» Quoted text:

* * * * *

Flanders international treaty competence
Flanders pursues a foreign policy regarding all of its competences, using applicable international treaties that are concluded with other (federated) states and organisations. This competence results from the principle “in foro interno, in foro externo”.
From the 2009-2014 coalition agreement:
“We cooperate intensely with our neighbouring countries. We actively use our right to conclude international treaties and invest in the quality and coherence of our international actions. Sustainable development constitutes the guiding principle of our policy."
What is a treaty?
Every written agreement, concluded between two or more entities or persons who have international legal personality, in order to bring about legal effects, and that is governed by international law or international public law.
Since when is Flanders allowed to conclude treaties?
Since the signing of the Special Act of 5 May 1993, the so-called St. Michael's Agreement.
Why/with respect to which topics is Flanders allowed to conclude treaties?

* * * * *

» Available data:

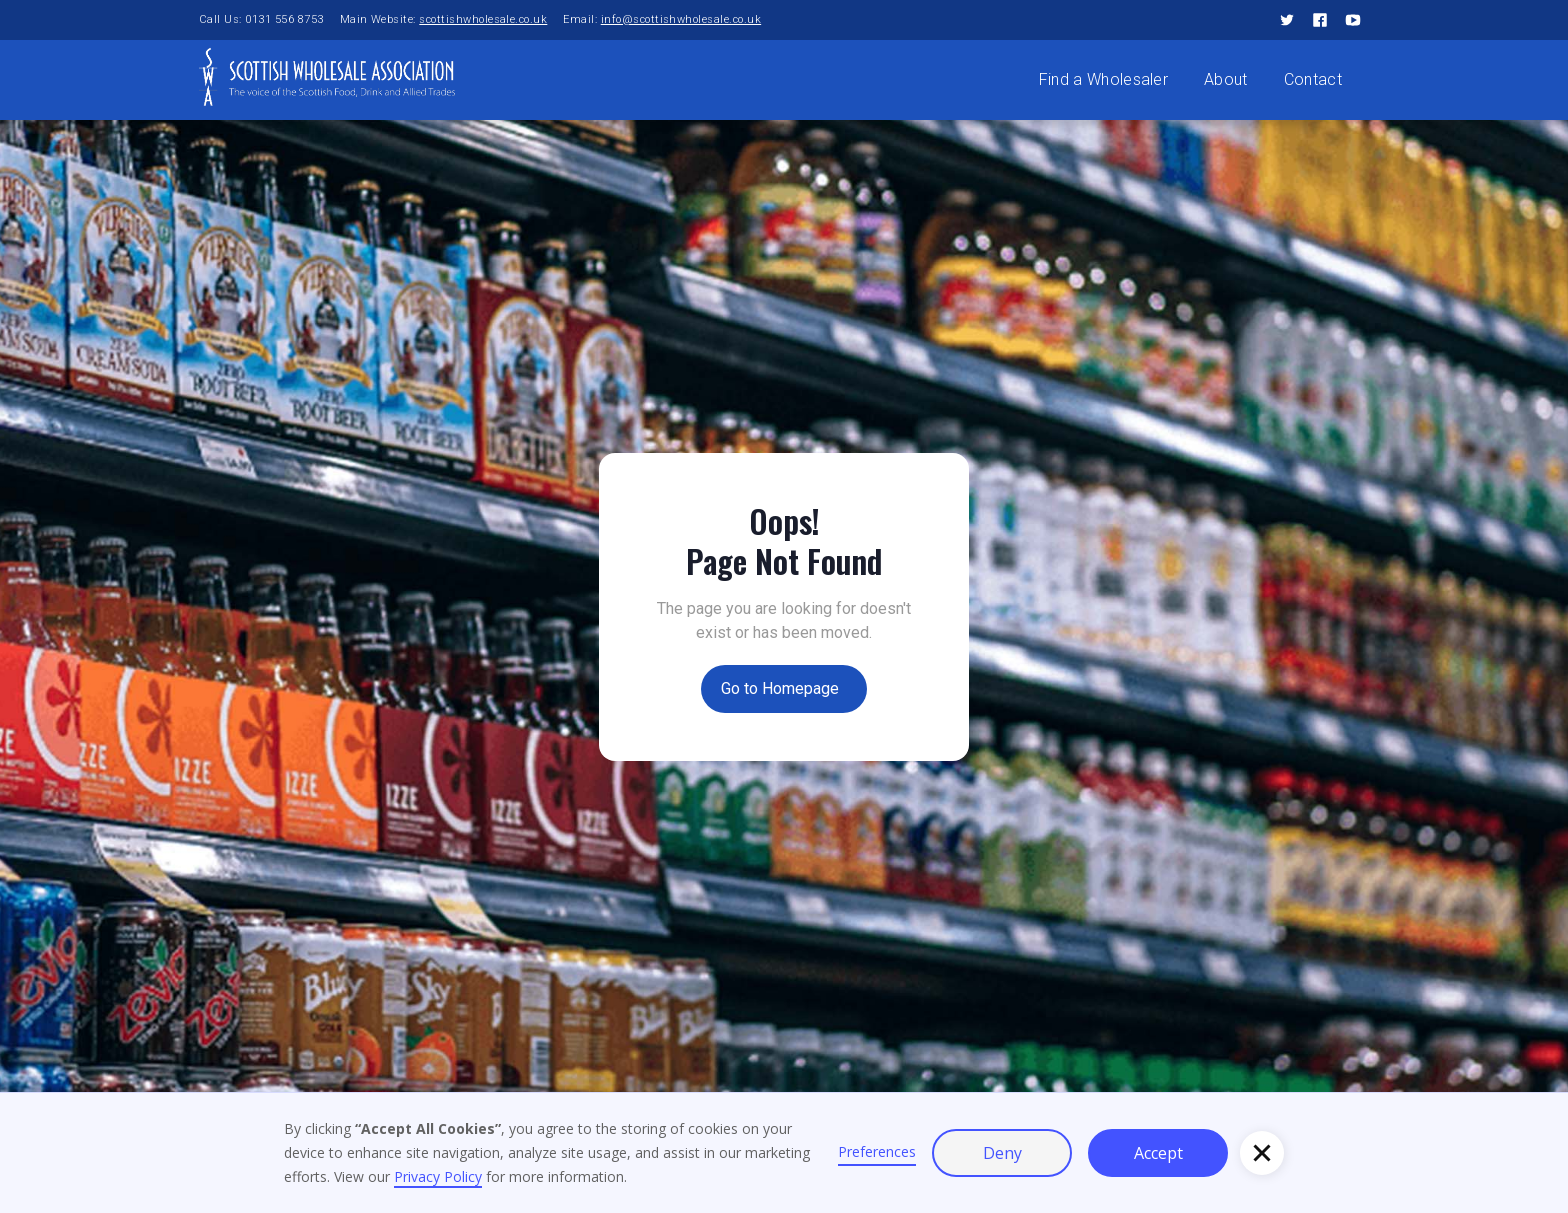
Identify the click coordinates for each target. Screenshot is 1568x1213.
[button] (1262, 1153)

* * * * *

» List of tasks:
1. According to the passage on Flanders' treaty competence, from which principle does Flanders' competence to pursue a foreign policy result?
2. From the passage on Flanders' treaty competence, quote the part that begins at the words "What is a treaty?" and ends after the words "international public law.".
3. Extend the passage on Flanders' treaty competence, picking up from its final line.
The data has no connection to the passage on Flanders' treaty competence.

» Results in order:
1. It results from the principle “in foro interno, in foro externo”.

2.
What is a treaty?
Every written agreement, concluded between two or more entities or persons who have international legal personality, in order to bring about legal effects, and that is governed by international law or international public law.

3.
Every level of government in Belgium - including the Flemish Region and the Flemish Community - is allowed to pursue its own policy abroad with regard to its domestic competences, including the conclusion of treaties (ius tractandi). This principle is described as "in foro interno, in foro externo”.
With whom is Flanders allowed to conclude treaties?
With sovereign states, international organisations with international legal personality and federated states with competences that, in keeping with internal law, they may exercise at the international level.
Also, the parties must each have the intention to acquire mutual rights and/or to take on obligations - it must not merely be a declaration of intent.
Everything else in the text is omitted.